Las bodas sin oro
Por Jotamario Arbeláez
Creo que este ha de ser uno de los últimos artículos que escriba sobre el nadaísmo como movimiento de vanguardia en un país tan retrógrado que se vuelve sospechoso estar vivo. El que subsiste, debe haberle vendido el alma al diablo, al Gobierno o al crimen.
Y digo de vanguardia, porque la vanguardia quedó atrás, con nosotros: una generación de la que ya se fue la mitad menos uno, y la otra mitad no sabe qué hacer con el aliento restante. Nos aburrimos de mantener la hegemonía de la protesta extrema sin garrotazos, y la propuesta radical de un cambio de todo, incluso de la manera de cambiar. Única opción para que todo no siga igual. Aplicamos el terrorismo verbal en manifiestos que nos condujeron al consejo verbal de guerra, y que leídos ahora —después de terrorismos tan demenciales— son considerados ingenuidades de cocacolos. Precisamente porque curamos al país de espantos.
Fatigamos la ofensa y giramos a la sátira y al sarcasmo. No por remacharnos en la oposición a un estado aberrante de cosas, que lo único que hace es legitimarlo. La misma Piedad Córdoba —con todo y sus pataletas— y el señor Polo y hasta la espesa guerrilla le hacen el juego democrático al sólido emperador de las masas brutas. Porque la democracia bendita eres.
Nos siguieron con entusiasmo los jóvenes, empeñados en volver añicos el mundo que los asfixiaba. En 50 años, lo único que nos ha sobrepasado es la violencia, con su número atroz de víctimas.
Pero ningún movimiento, ni cultural ni de masas. No hubo un solo líder intelectual que nos pusiera la pata, generacionalmente, porque individualmente tampoco, con la aislada excepción de nuestro anunciado Gabo, que aplastó a todos. Él ganó el Nobel, y nosotros recibimos los garrotazos. Menos mal que al final de cuentas, y en el tiempo presente, por parte de los más espurios de los contrincantes. Poetas que se las tiraron de críticos para descalificar a los otros y colocarse en el ranking. Los pesados de Cobo Borda, que por lo menos tiene cierta prestancia, y otro ente para poético, de quien no tiene el idioma castellano adjetivo lo suficientemente despreciable para calificarlo en justicia.
Cobo, quien es considerado el poeta bogotano del siglo XX por los enemigos de la capital, declara en entrevista a Margarita Vidal, que los nadaístas estamos desenmarcados del horizonte intelectual por haber sido de familias pobres, provincianos, y hasta seminaristas algunos.
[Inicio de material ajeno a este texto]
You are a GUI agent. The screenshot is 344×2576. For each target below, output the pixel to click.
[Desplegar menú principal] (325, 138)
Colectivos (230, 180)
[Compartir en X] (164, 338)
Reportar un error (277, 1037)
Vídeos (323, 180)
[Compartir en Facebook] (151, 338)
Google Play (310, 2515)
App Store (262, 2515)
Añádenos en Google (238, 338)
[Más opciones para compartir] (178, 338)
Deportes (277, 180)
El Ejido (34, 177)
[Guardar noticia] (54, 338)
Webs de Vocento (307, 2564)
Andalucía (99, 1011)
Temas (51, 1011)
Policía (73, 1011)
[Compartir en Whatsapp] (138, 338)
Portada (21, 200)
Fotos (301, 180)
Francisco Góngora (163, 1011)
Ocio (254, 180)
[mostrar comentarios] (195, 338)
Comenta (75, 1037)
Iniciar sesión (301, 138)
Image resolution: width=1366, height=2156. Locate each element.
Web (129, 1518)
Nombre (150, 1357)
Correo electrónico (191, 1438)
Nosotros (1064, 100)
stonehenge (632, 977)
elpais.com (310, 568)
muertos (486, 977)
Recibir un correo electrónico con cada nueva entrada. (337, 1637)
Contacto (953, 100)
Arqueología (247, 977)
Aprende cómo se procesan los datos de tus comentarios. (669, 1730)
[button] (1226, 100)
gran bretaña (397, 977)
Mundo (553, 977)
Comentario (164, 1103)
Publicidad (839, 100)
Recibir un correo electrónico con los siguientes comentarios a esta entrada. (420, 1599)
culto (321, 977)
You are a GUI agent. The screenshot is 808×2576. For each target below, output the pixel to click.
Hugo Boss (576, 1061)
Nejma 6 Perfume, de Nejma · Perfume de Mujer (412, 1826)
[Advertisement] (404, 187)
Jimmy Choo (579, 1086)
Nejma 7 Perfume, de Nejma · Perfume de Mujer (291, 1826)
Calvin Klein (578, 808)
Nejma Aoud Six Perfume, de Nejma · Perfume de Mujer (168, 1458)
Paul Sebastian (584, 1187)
Y lo decía con la boca llena en medio de su inimaginable biblioteca de 25 mil tomos, ¡orgullo del señor Buchholz! Y que nuestros poemas no pasarán, como supone que sí lo harán los suyos, próximos a publicarse bajo el baboso título de La patria boba. No creo que valga la pena contestar lo que más que una ofensa significa un reconocimiento a unos poetas de provincia que desde el 1970 se tomaron la capital sin otro capital que sus versos. Aquí formaron una trinca burocrática y burocrítica Cobo y Jaramillo Agudelo para no dejarnos pasar, cuando ya habíamos pasado a manteles con la burguesía, que en cuanto más la atacábamos e insultábamos más honrada se sentía de invitarnos a sus casas a que vomitáramos sus alfombras y disfrutáramos de esas otras tantas gabelas —tal vez sugeridas por la película Teorema de Passolini—, sólo permitidas al ángel exterminador.
Con 50 años encima como un paraguas con pararrayos, podemos darnos el lujo de rebotarles la batería excrementicia que nos disparan. Que fuimos malos poetas. ¡Pucha! Dos flatos diciendo fo. Puede que no hayamos sido los mejores todos los nadaístas, pero con toda seguridad que fuimos los más listos y los más divertidos. Y los que más nos hemos gozado esa vida que a ellos se les acaba. ¡Qué pena! Reciban de antemano nuestros ramos de noteolvides. De cualquier cosa moriremos nosotros, menos de dispepsia o resentimiento, tan malas consejeras para la pluma. Después de 50 años, el nadaísmo podrá morir. Pero prepárense para la inmortalidad de nuestros gusanos.
Fuente:
Periódico El Tiempo, miércoles 27 de agosto de 2008.